(Saved data entries)
★ ★ ★ ★

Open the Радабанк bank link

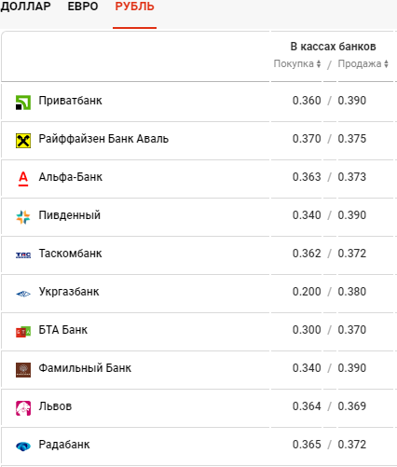click(x=64, y=445)
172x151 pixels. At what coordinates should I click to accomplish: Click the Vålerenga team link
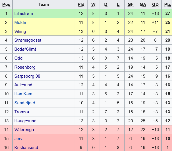point(24,130)
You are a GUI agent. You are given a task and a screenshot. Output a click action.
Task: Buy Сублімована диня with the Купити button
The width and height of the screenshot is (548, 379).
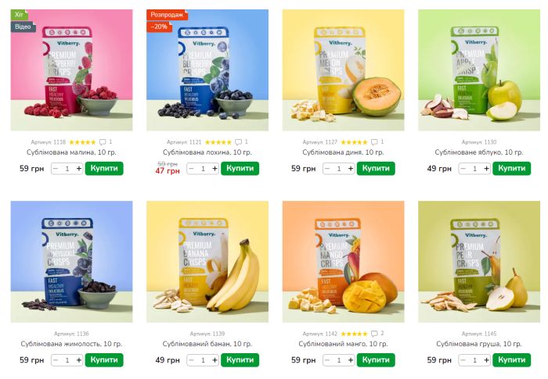click(x=376, y=168)
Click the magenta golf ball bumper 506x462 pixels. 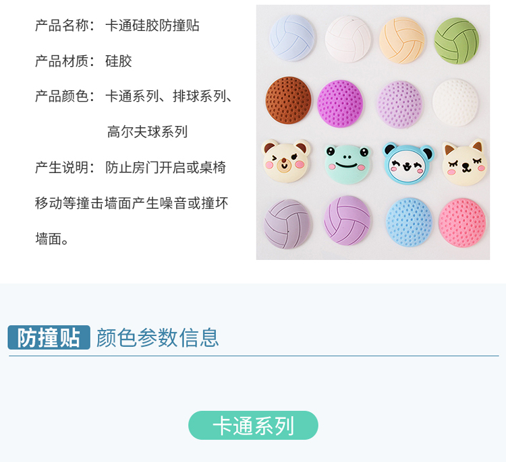[340, 104]
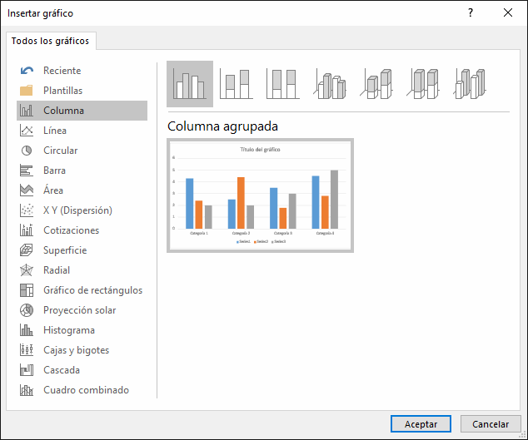Open the Circular pie chart category
Image resolution: width=528 pixels, height=440 pixels.
point(60,151)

★ ★ ★ ★

# Your goal
Print only the lines from the first line of the data above through the one containing "You are a GUI", exactly as they are, with pictures omitted.

# Exercise output
Open the Радабанк bank link

click(x=64, y=445)
172x151 pixels. At what coordinates should I click to accomplish: Click the Vålerenga team link
point(24,130)
You are a GUI agent. You are given a task and a screenshot. Output a click action.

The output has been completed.